What is being asked: Copy every entry word for word. Skip the pictures.

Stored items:
=== Section Start ===
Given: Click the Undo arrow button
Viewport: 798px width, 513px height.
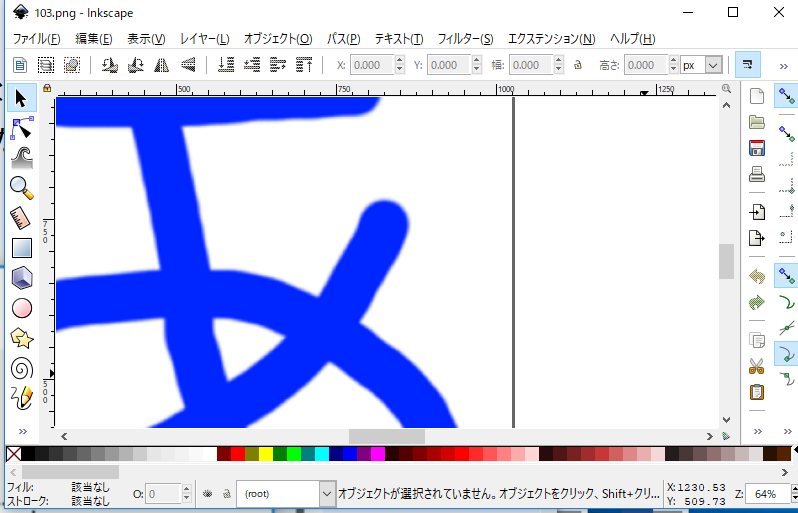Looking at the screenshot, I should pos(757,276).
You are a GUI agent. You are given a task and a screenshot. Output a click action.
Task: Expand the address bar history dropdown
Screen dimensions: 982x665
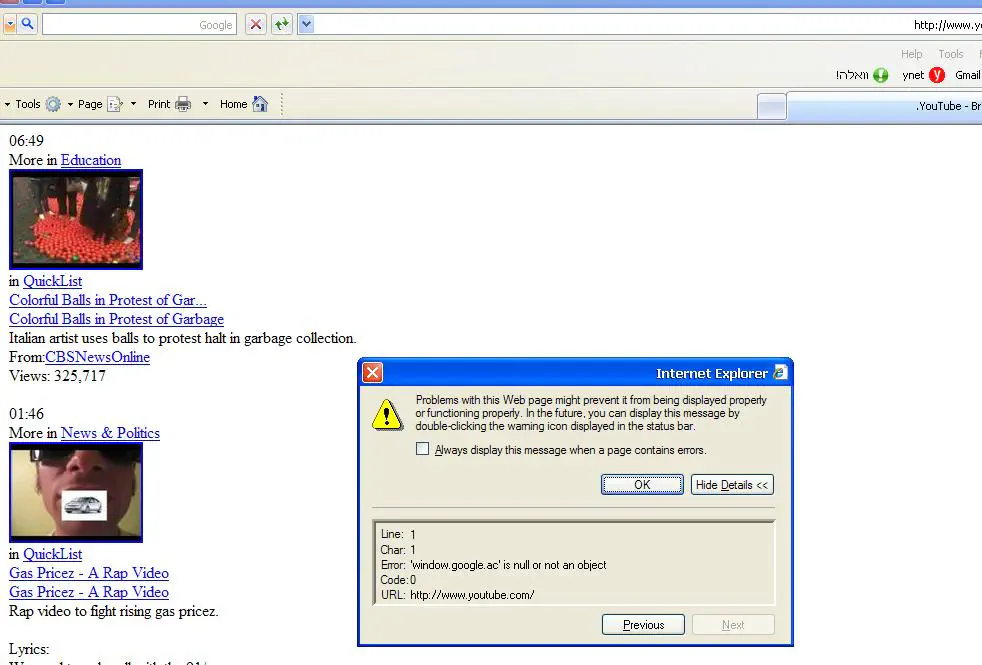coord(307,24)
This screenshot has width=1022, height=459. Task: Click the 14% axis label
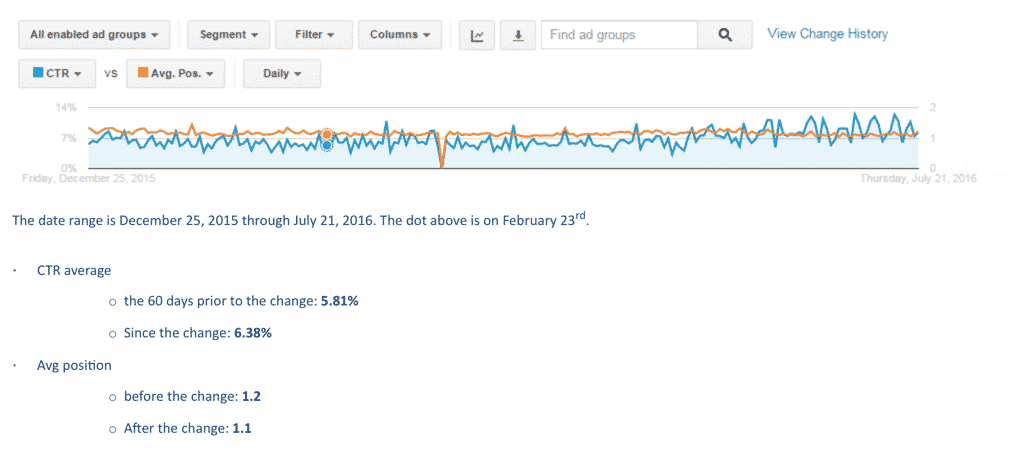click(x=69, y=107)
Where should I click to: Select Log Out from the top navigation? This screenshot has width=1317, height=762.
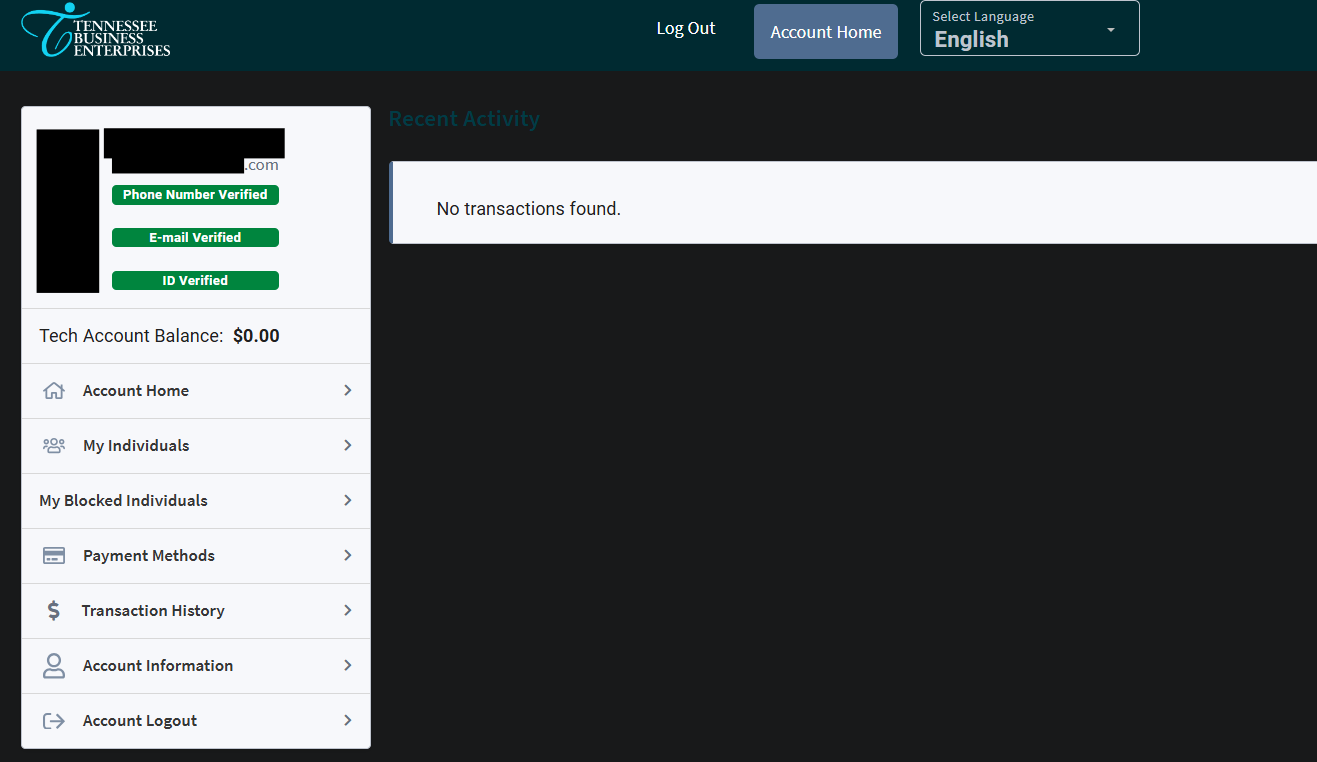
=== Section End ===
Solution to this exercise:
Given: Click the Undo arrow button
Viewport: 798px width, 513px height.
Looking at the screenshot, I should pos(757,276).
You are a GUI agent. You are given a task and a screenshot. Output a click action.
Task: Expand the address bar history dropdown
Screen dimensions: 982x665
coord(307,24)
This screenshot has width=1022, height=459. Task: Click the 14% axis label
click(x=69, y=107)
Where should I click to: Select Log Out from the top navigation? This screenshot has width=1317, height=762.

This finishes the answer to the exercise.